Media reports have named the Peace Tower in the Canadian Parliament, the CN Tower complex, and the Toronto Stock Exchange as possible targets for the plot, but what is reasonably clear is that the participants intended to inflict mass casualties. According to Luc Portelance, assistant operations director of the Canadian Security and Intelligence Service, the suspects had "become adherents to a violent ideology inspired by al Qaeda."

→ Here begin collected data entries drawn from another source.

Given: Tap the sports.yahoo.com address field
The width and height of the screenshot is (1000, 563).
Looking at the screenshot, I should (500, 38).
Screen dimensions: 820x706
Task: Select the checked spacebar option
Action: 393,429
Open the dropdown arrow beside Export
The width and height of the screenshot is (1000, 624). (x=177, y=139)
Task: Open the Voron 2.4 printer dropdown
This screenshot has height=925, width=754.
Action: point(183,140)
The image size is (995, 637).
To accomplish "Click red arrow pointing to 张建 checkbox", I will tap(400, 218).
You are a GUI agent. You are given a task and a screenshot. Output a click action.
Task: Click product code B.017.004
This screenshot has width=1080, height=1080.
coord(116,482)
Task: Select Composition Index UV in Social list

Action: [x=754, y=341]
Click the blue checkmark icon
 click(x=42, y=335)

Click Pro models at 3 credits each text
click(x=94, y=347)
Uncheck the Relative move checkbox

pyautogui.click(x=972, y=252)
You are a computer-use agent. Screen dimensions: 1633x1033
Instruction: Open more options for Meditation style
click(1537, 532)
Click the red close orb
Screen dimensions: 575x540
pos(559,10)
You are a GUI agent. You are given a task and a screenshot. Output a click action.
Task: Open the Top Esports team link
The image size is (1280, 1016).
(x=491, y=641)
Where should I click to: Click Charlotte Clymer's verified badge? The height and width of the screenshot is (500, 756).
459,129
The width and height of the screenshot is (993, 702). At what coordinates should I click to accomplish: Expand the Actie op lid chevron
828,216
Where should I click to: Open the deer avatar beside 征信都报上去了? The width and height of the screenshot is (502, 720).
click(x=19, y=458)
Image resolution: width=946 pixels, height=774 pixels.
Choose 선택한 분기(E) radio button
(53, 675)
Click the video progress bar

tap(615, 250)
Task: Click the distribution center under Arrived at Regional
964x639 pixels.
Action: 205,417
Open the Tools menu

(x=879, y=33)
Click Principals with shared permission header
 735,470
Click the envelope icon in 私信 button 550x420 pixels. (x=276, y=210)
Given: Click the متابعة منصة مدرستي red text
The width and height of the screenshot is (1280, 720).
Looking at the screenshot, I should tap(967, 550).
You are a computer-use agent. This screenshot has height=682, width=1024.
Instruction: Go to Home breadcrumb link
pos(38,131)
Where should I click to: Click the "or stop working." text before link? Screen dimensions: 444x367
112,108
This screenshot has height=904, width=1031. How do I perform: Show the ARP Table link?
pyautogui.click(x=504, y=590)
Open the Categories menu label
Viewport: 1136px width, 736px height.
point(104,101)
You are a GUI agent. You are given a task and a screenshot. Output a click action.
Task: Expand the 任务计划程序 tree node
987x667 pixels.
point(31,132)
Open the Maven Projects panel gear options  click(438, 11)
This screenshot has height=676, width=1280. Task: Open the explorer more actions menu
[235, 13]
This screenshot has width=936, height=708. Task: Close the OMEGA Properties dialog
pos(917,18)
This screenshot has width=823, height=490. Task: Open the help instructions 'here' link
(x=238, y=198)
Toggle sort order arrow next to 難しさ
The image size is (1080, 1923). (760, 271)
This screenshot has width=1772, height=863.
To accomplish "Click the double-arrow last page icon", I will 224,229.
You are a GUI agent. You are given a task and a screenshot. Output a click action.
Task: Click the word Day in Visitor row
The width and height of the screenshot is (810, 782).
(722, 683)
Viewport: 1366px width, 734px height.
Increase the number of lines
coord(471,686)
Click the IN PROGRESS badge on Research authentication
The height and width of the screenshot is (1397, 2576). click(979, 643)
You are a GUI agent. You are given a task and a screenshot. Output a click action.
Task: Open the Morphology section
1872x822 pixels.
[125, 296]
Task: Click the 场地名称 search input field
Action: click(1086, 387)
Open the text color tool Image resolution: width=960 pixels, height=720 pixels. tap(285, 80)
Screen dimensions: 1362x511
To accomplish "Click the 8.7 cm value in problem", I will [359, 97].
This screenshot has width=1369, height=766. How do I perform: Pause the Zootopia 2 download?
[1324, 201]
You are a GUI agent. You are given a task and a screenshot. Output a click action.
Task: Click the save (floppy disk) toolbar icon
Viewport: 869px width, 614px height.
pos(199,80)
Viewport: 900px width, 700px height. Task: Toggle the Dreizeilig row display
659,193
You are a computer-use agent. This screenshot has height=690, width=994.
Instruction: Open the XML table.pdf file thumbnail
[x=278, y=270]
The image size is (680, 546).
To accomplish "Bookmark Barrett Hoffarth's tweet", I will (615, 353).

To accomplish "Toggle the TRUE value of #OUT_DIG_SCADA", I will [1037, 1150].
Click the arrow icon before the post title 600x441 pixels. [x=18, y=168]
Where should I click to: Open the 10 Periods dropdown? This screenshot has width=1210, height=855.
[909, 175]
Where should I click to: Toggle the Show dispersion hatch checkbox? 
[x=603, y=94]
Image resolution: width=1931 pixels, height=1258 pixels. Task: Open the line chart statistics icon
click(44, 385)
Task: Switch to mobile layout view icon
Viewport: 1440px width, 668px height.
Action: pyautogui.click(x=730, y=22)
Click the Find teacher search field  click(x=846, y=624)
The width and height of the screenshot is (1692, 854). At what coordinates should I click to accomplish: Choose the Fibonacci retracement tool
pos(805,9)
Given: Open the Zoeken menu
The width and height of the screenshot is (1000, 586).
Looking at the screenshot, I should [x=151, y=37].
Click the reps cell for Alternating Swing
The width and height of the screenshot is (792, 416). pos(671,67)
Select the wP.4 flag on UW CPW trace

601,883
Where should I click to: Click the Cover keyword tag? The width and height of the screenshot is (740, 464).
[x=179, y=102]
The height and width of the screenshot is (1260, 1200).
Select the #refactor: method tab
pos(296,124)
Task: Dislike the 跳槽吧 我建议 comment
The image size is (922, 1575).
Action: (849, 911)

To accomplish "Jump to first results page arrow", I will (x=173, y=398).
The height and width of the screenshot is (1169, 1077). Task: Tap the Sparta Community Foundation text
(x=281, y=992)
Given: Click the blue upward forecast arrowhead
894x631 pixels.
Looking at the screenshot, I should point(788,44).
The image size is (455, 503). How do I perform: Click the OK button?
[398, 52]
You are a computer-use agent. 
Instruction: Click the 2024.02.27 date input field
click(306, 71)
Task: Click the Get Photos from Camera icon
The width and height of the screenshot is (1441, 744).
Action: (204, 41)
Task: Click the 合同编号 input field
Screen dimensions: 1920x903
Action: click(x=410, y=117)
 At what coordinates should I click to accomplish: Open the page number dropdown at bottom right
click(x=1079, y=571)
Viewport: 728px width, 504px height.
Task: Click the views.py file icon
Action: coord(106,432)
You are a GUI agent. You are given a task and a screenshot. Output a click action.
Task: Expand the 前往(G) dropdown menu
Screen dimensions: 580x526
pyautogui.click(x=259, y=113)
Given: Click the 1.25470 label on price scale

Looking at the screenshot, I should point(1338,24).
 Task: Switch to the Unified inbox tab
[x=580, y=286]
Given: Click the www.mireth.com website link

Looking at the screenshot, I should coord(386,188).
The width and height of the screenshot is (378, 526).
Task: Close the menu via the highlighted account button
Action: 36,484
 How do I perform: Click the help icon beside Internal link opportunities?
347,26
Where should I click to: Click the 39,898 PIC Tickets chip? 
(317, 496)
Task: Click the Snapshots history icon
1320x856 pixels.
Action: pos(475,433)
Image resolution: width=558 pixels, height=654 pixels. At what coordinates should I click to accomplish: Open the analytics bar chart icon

Despite all the uncertainties, a number of media outlets and terrorism analysts, taking a cue from Canadian police, rushed to declare the entire affair the work of homegrown terrorists operating independently of any broader network or organization. Typical of this interpretation were the comments of former White House counterterrorism czar Richard Clarke, who told ABC News following the arrests, "This is leaderless terrorism, . . . cells that are not connected to anything. . . . There's nothing in
their communications that would indicate this is terrorist communication. The calls are domestic. They're not going back to Afghanistan. And what's probably being said is the equivalent of, 'Let's all get together at Joe's house.'"
Yet there are good reasons to doubt this view.
According to the Los Angeles Times, the Canadian arrests are "part of a continuing, multinational inquiry into suspected terrorist cells in at least seven countries." Far from having completed their investigation, the Times reported, "authorities were combing through evidence seized during raids in Canada . . . to look for possible connections between 17 suspects arrested Friday and Saturday and at least 18 other Islamist militants who had been arrested in locations including the United States, Bangladesh, Bosnia-Herzegovina, Britain, Denmark, and Sweden."
CanWest News Service reported that "the six-month RCMP [Royal Canadian Mounted Police] investigation called Project Osage is one of several overlapping probes that includes an FBI case called Operation Northern Exposure and a British probe known as Operation Mazhar." Further, the newswire noted, "the intricate web of connections between Toronto, London, Atlanta, Sarajevo, Dhaka, and elsewhere illustrates the challenge confronting counterterrorism investigators almost five years after 9/11." According to CanWest, "linking the international probes are online communications, phone calls and in particular videotapes that authorities allege show some of the targets the young extremists considered blowing up." While none of this proves an international dimension to the plot, it strongly suggests it.
And there are other hints of international connections. Canadian journalist and columnist Andrew Coyne notes that the father of terror suspect Shareef Abdelhaleen confirmed to the Canadian Press that he once posted bail for one Mohamed Mahjoub, who has been held by Canadian intelligence on the basis of secret evidence since June 2000. According to a CBC News article from September 2005, Mahjoub is accused of being a member of the Vanguards of Conquest--a faction of Egyptian Islamic Jihad, the group led by al Qaeda second-in-command Ayman al-Zawahiri. While Mahjoub denies any connection to terrorism, he admits that he met bin Laden in Sudan in the 1990s. Perhaps the link between the Abdelhaleens and Mahjoub is just an amazing coincidence.